Saint-Martin-d'Hères est une ville dense et vivante : de grandes copropriétés et des résidences le long des avenues, des quartiers pavillonnaires calmes, des commerces de proximité sur les axes — avenue Ambroise-Croizat, avenue du 8-Mai-1945 —, et le domaine universitaire qui draine étudiants, laboratoires et services.
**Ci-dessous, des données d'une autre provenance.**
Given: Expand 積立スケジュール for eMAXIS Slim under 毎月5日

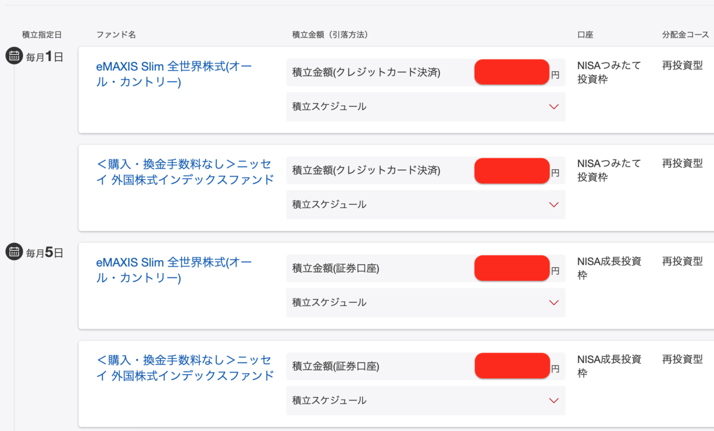Looking at the screenshot, I should [425, 302].
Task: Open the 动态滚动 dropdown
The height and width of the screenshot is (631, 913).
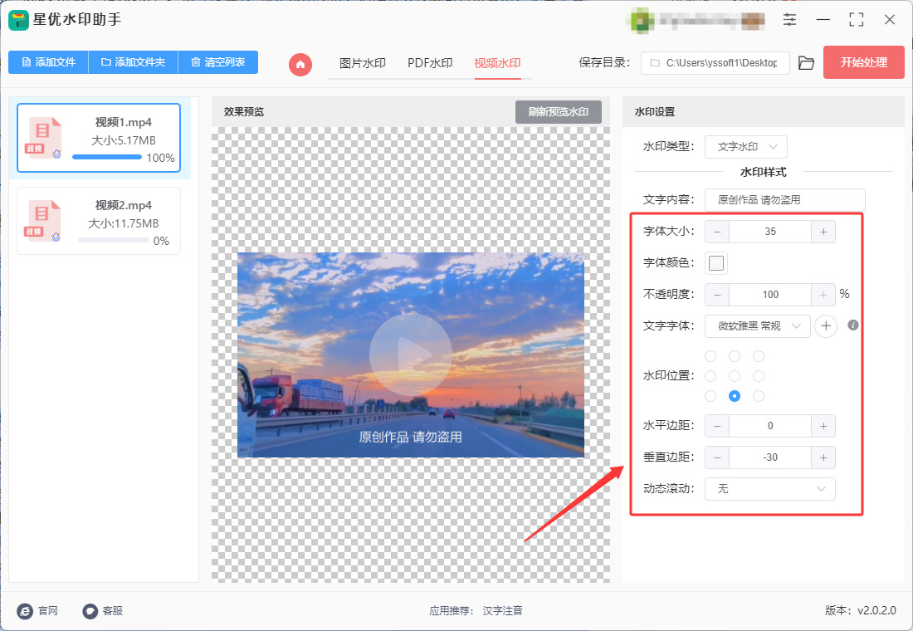Action: 769,489
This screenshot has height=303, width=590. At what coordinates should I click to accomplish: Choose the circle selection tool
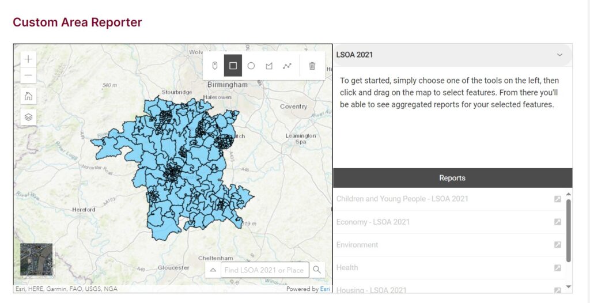tap(251, 66)
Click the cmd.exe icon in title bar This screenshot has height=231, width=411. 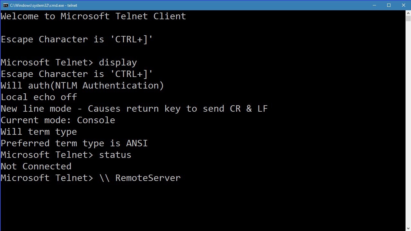(x=5, y=5)
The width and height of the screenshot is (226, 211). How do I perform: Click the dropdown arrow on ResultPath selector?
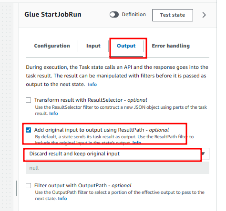(203, 153)
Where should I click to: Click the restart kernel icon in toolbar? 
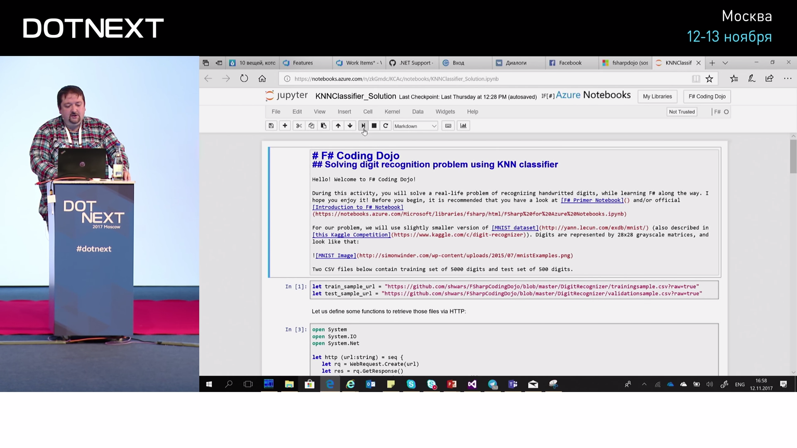(385, 126)
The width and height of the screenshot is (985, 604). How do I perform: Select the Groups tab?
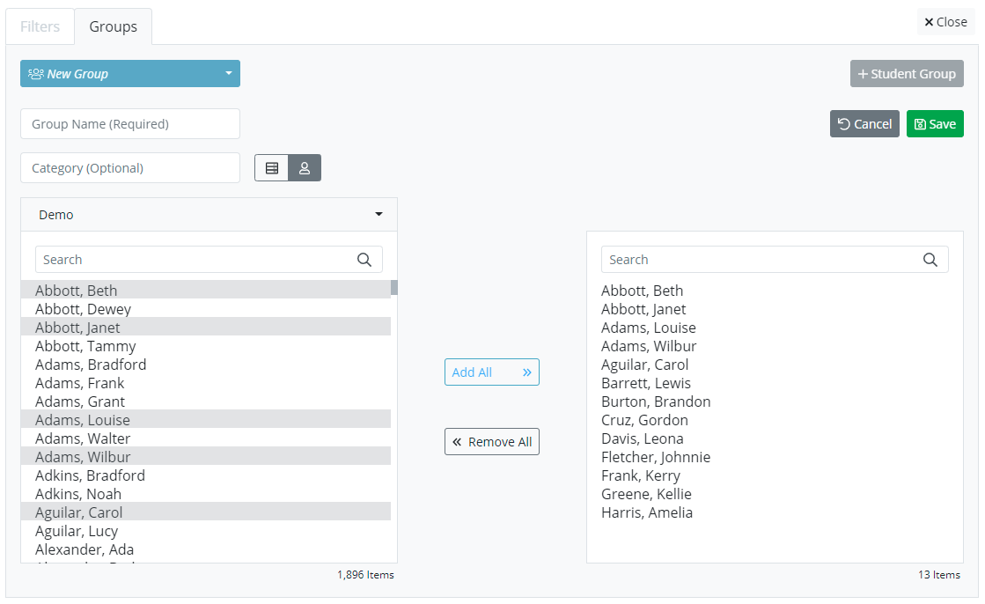pyautogui.click(x=113, y=26)
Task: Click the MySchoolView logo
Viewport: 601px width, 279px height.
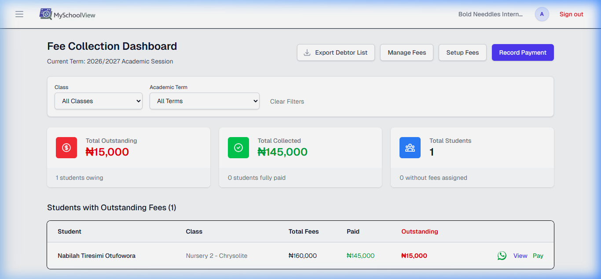Action: pos(67,14)
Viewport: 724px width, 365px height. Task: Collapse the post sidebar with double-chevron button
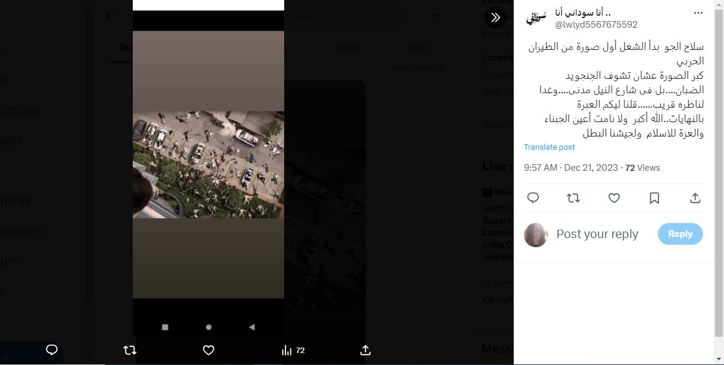495,17
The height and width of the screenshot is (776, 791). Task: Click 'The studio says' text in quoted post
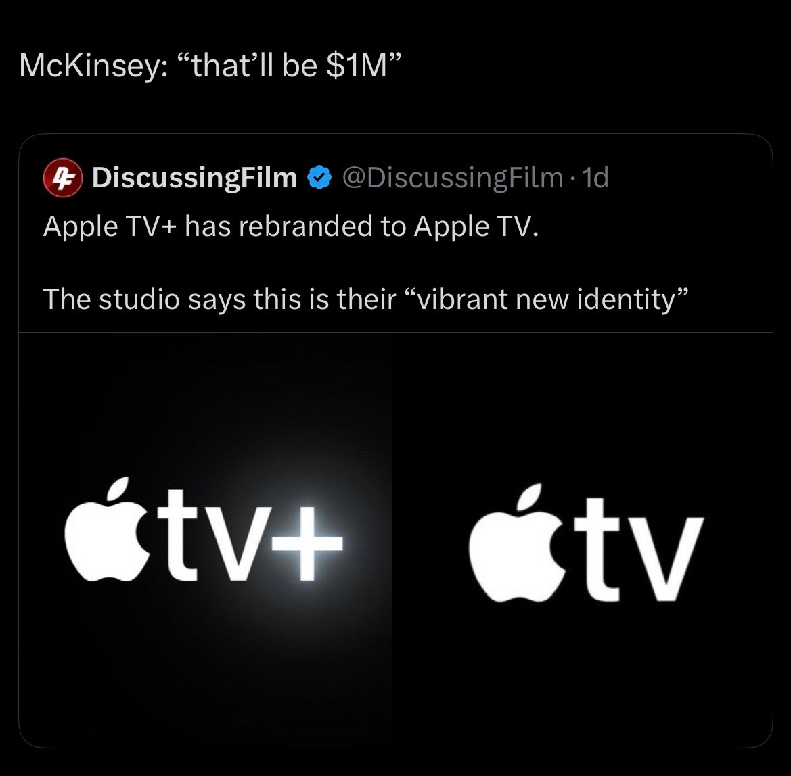(x=144, y=299)
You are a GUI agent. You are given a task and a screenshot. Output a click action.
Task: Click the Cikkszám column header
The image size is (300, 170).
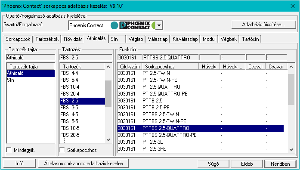pos(130,67)
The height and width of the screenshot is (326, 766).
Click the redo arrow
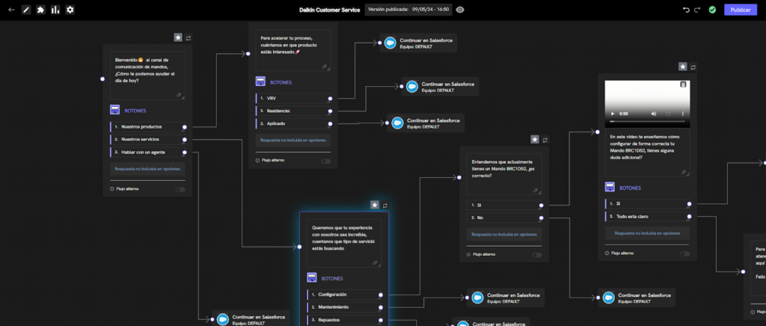(698, 10)
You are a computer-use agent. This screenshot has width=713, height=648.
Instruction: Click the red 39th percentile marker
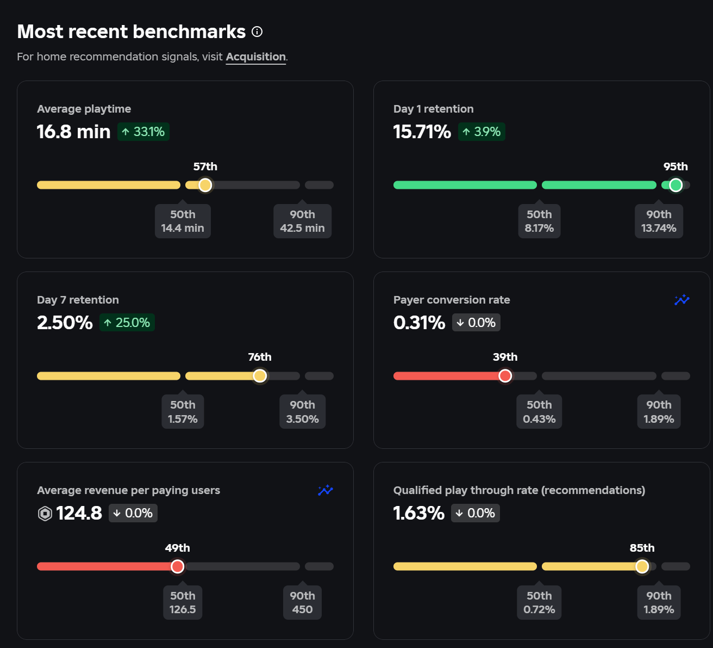click(x=505, y=376)
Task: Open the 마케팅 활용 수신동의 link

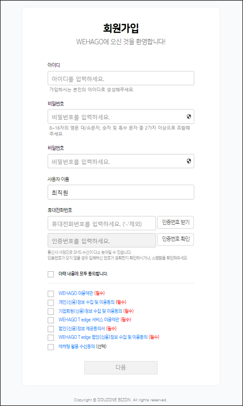Action: pos(76,346)
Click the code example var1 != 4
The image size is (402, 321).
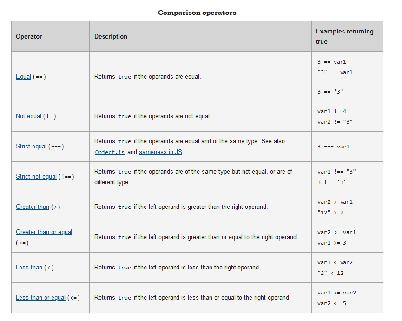332,112
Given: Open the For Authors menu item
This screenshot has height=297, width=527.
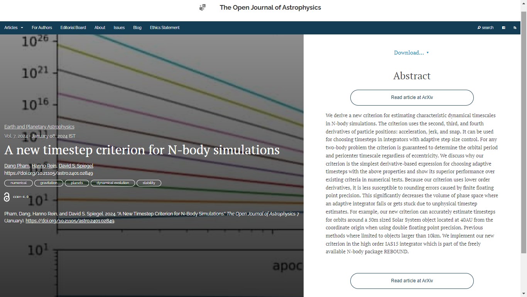Looking at the screenshot, I should tap(42, 28).
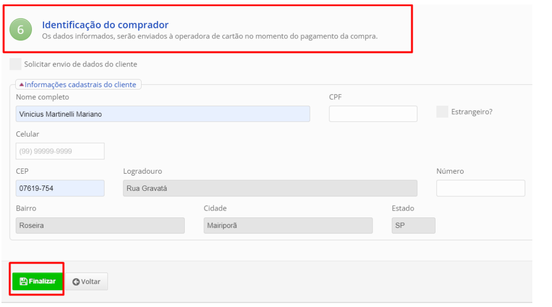Click the Nome completo field

(163, 114)
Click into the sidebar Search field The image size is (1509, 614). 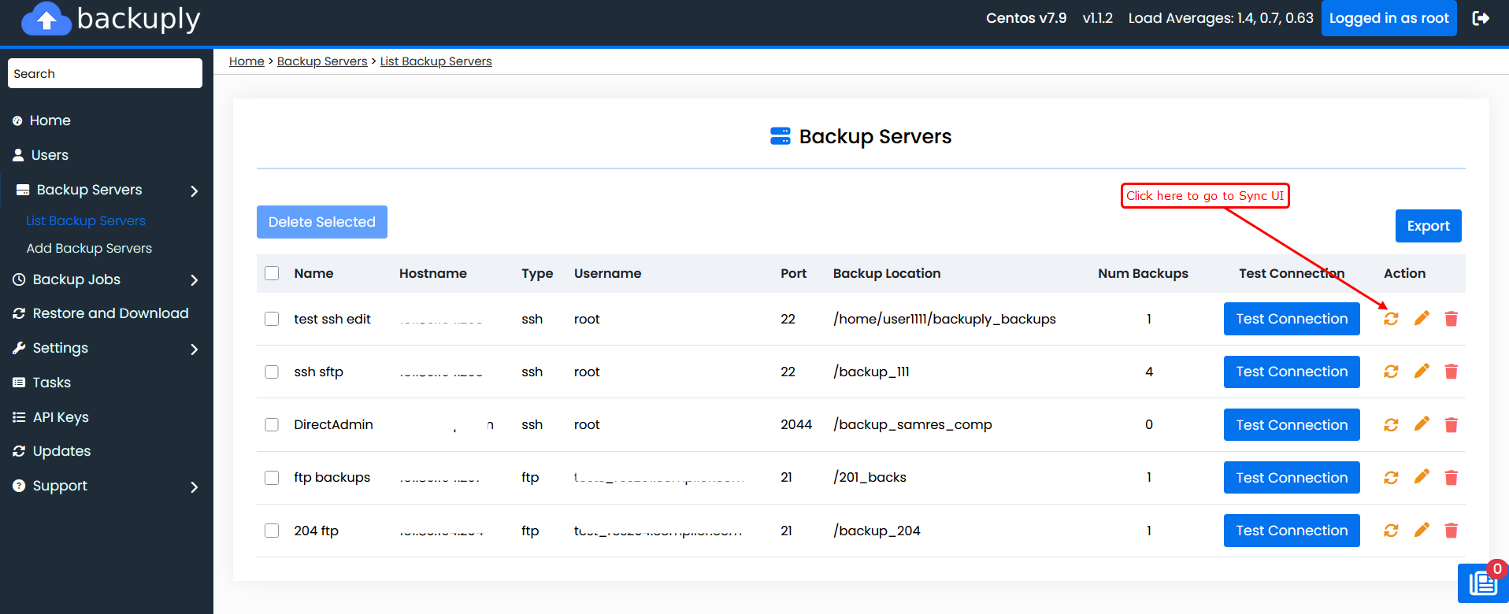point(105,73)
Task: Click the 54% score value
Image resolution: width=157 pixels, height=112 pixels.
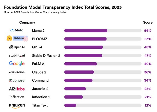Action: coord(148,31)
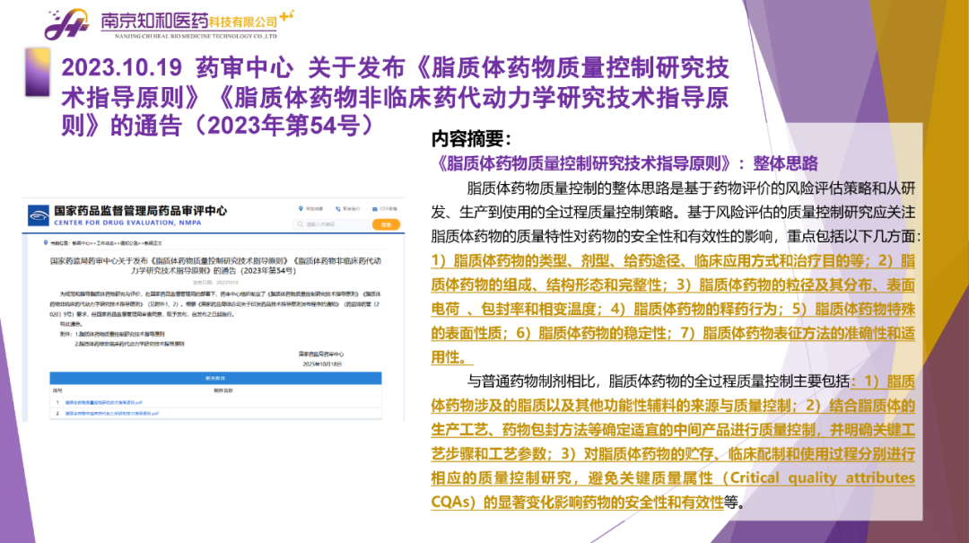Click the purple-yellow title bullet block
Viewport: 969px width, 543px height.
coord(38,73)
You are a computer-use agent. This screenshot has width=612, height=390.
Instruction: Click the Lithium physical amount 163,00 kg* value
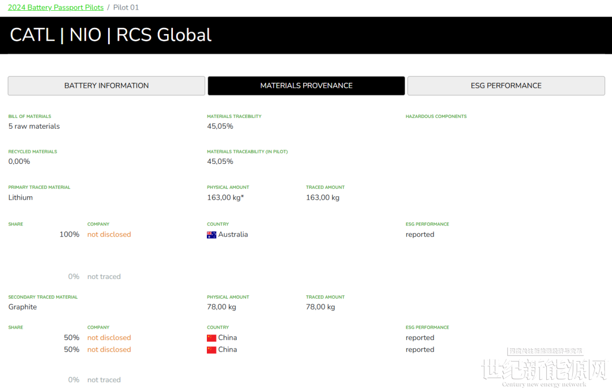click(226, 198)
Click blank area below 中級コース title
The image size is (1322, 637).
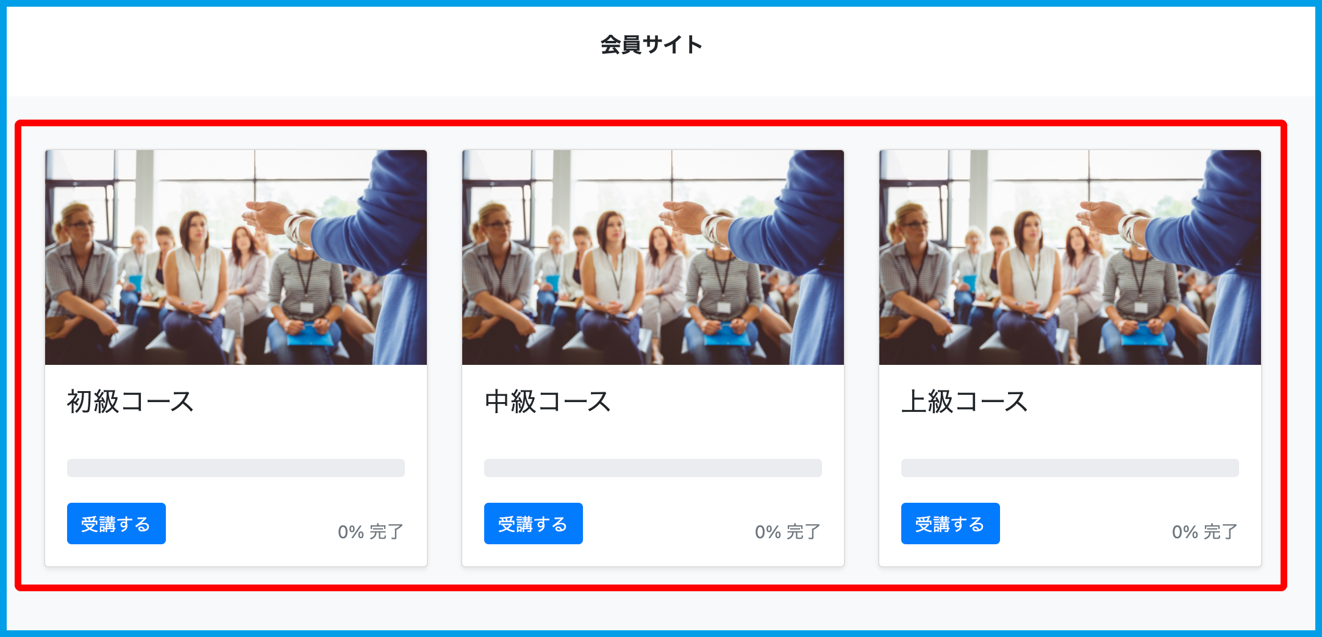tap(653, 438)
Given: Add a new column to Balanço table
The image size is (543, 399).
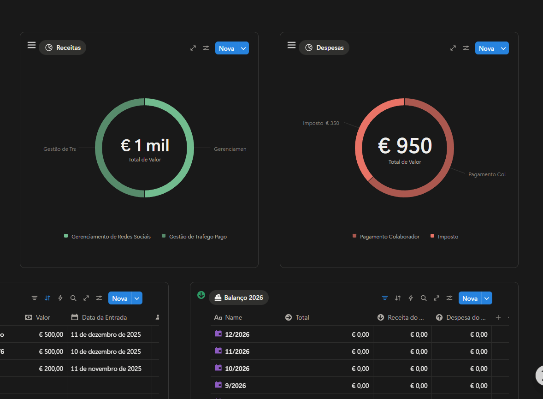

Autant de configurations, autant de vitres différentes.
J'y propose les mêmes prestations qu'ailleurs dans l'agglomération : logements de particuliers, vitrines de commerces, parties communes de copropriétés et locaux professionnels — avec l'avantage d'un prestataire réellement local, basé à Meylan, de l'autre côté de l'Isère.
Copropriétés : le gros du parc martinérois
Une grande partie des Martinérois vit en copropriété — des ensembles des années 60 à 80 pour beaucoup, avec halls vitrés, cages d'escalier à châssis métalliques et loggias. Ces parties communes vieillissent bien quand elles sont entretenues, mal quand la vitrerie est laissée au contrat de ménage : les châssis d'escalier de trois étages ne se font pas avec une éponge.
Je travaille avec les syndics et conseils syndicaux sur un périmètre écrit — hall, porte, sas, châssis accessibles, miroirs — à fréquence adaptée zone par zone. Les impostes et châssis hauts se traitent à la perche, en sécurité.
Commerces d’avenue et pavillons
Les commerces martinérois vivent au bord d'axes passants : la vitrine y prend la poussière de circulation et les rejaillissements de pluie plus vite qu'en rue piétonne. Un passage régulier avant ouverture — hebdomadaire à mensuel selon l'axe — maintient la devanture au niveau pour un budget maîtrisé.
Côté particuliers, les quartiers pavillonnaires (Croix-Rouge, Village…) ressemblent à ceux de toute la couronne : fenêtres classiques, quelques baies, parfois une véranda. Passage ponctuel ou saisonnier, devis gratuit sur description ou photos.